Yearly COVID Boosters for Older Adults May Produce Largest Gains
September 30, 2022
By Nellie Bristol
Under COVID-19’s current course, yearly vaccination focused on high risk populations is most likely to prevent the most hospitalizations and deaths and prove more cost effective than aiming for regular full population immunization, Professor Azra Ghani of Imperial College said September 29. Speaking at a webinar hosted by the Andean Health Organization, Ghani cited mathematical modeling data showing the largest decreases in hospitalizations and deaths derived from providing annual boosters to those over 75. Additional benefit was seen in annual boosters for those over 60. While more frequent vaccination was considered, Ghani said, “We don’t see so much benefit in moving to six monthly vaccines,” she said. “That’s partly because we don’t see too much of a drop off in vaccine efficacy over the first year of boosting, but clearly the yearly boosting is important.”
While its trajectory remains uncertain, if current epidemiology holds, Ghani described COVID-19 as creating gradually smaller waves of infection until it settles into an endemic state. As it does, countries will need to establish long term vaccination protocols. “We’re likely to have high levels of the virus circulating worldwide in the years to come,” she noted. “The question that arises is what strategy should countries pursue? Should we be doing yearly boosts of all age groups, or should we just be focusing on priority groups at highest risk?”
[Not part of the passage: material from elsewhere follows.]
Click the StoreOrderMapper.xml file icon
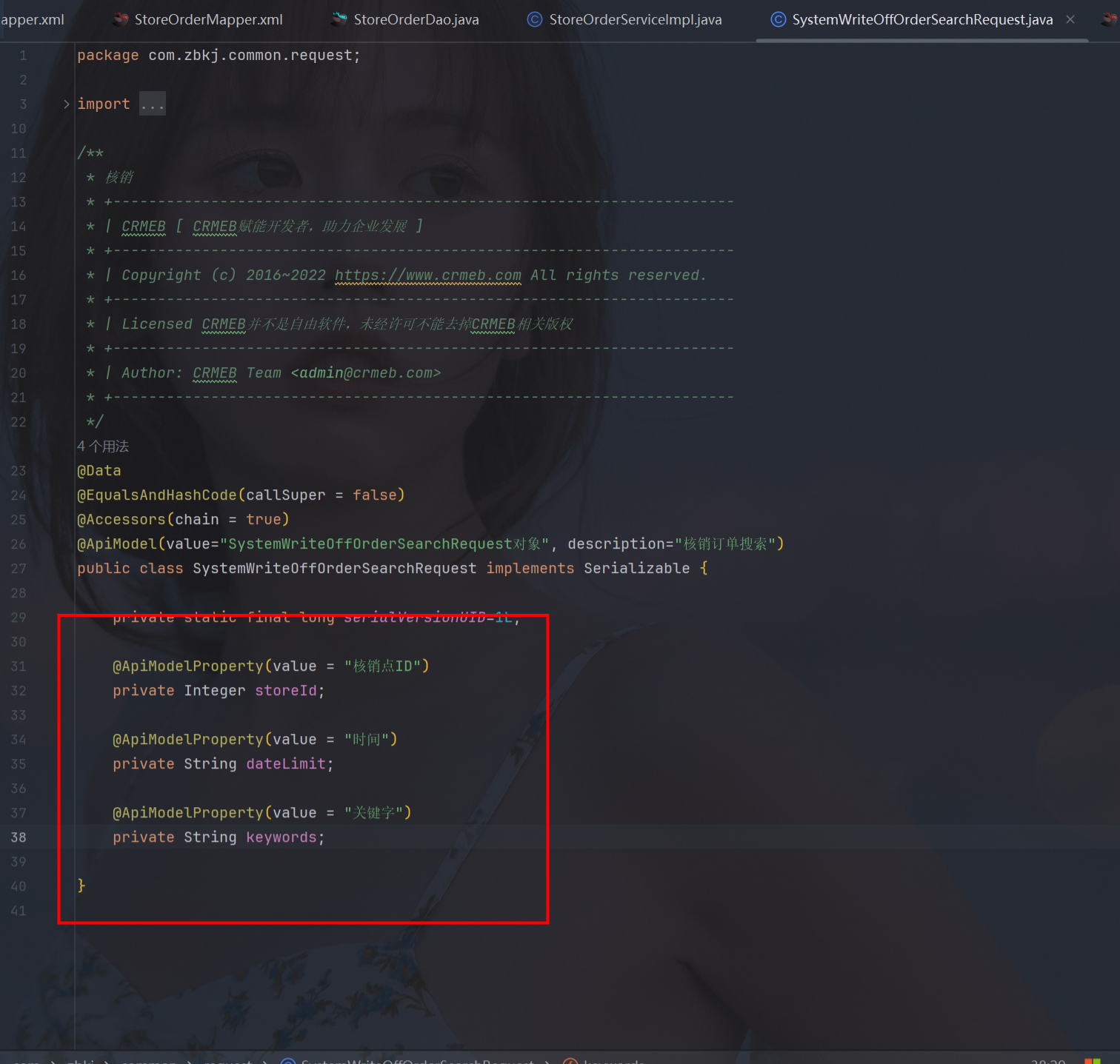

While Ghani’s data showed wider impact on transmission through all-age vaccination, the largest drops in death and hospitalizations occurred by focusing on older adults and others at highest risk. Efficiency, which Ghani said is closely related to cost effectiveness, followed a similar pattern. The biggest efficiency gains occurred through regular vaccination over a three dose only strategy with targeting of older ages more efficient than all age efforts and yearly vaccination more efficient than six monthly. In areas with limited vaccinate supply, she said, targeting the highest risk is substantially more efficient.
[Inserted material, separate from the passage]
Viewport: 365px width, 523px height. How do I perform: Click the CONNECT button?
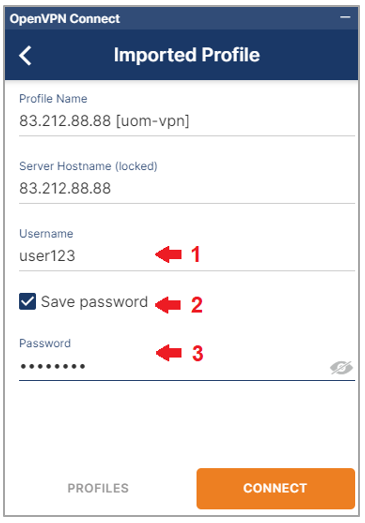click(x=276, y=488)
Ghani, a professor of epidemiology, was co-author of a Lancet Infectious Diseases article published in June this year that calculated that vaccinations prevented 14.4 million COVID-19 related deaths in 185 countries between December 8, 2020 and December 8, 2021. In low income countries, it noted, an addition 45% of deaths could have been averted if the 20% vaccination coverage target set by COVAX had been met by each country and an additional 111% of deaths could have been averted had the 40% target set by the World Health Organization been met by each country by the end of 2021.
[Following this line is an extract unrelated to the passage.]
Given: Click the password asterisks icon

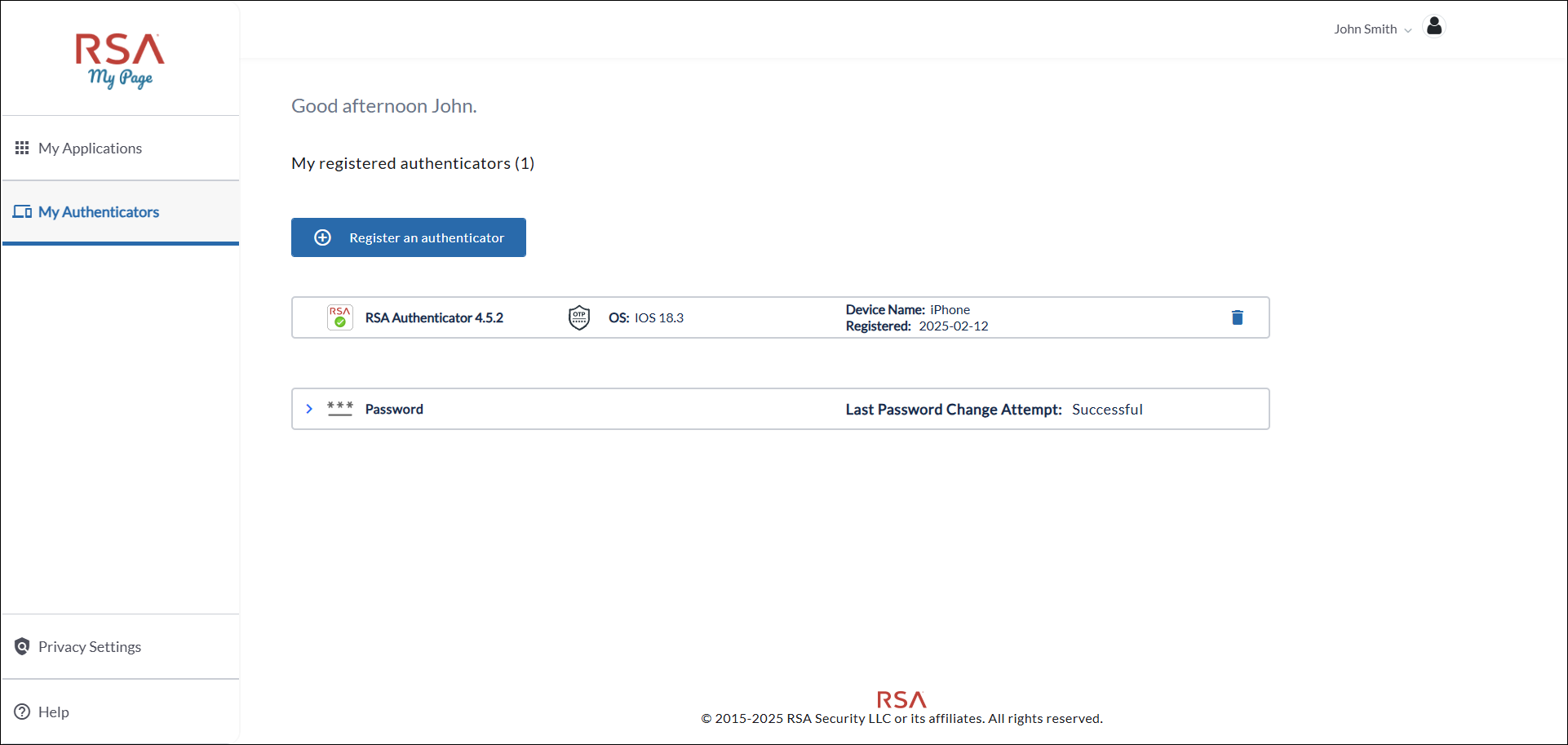Looking at the screenshot, I should tap(339, 408).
Data supporting the importance of targeting high risk populations for vaccination was part of a set of recommendations reviewed for the webinar by Duke University Senior Program Manager Ernesto Ortiz, MD. Ortiz highlighted a report published September 19 by COVID GAP and the COVID Collaborative that emphasizes the importance of fully protecting older adults, the immunocompromised, and those with preexisting conditions as well as health workers with full vaccination including boosters and access to test-and-treat options. It further calls out the need for data disaggregated by age, gender, health status, and geography, to identify who is most at risk, where they are located, and whether they are being reached effectively.
Ongoing vaccination of adults will require expanding national immunization programs, which often are focused on essential immunizations for children. Developing strategies to incorporate COVID specific services into national immunization and primary care settings is critical not only to long term COVID vaccination, but also will create essential platforms for providing broad access to vaccinations for future disease outbreaks.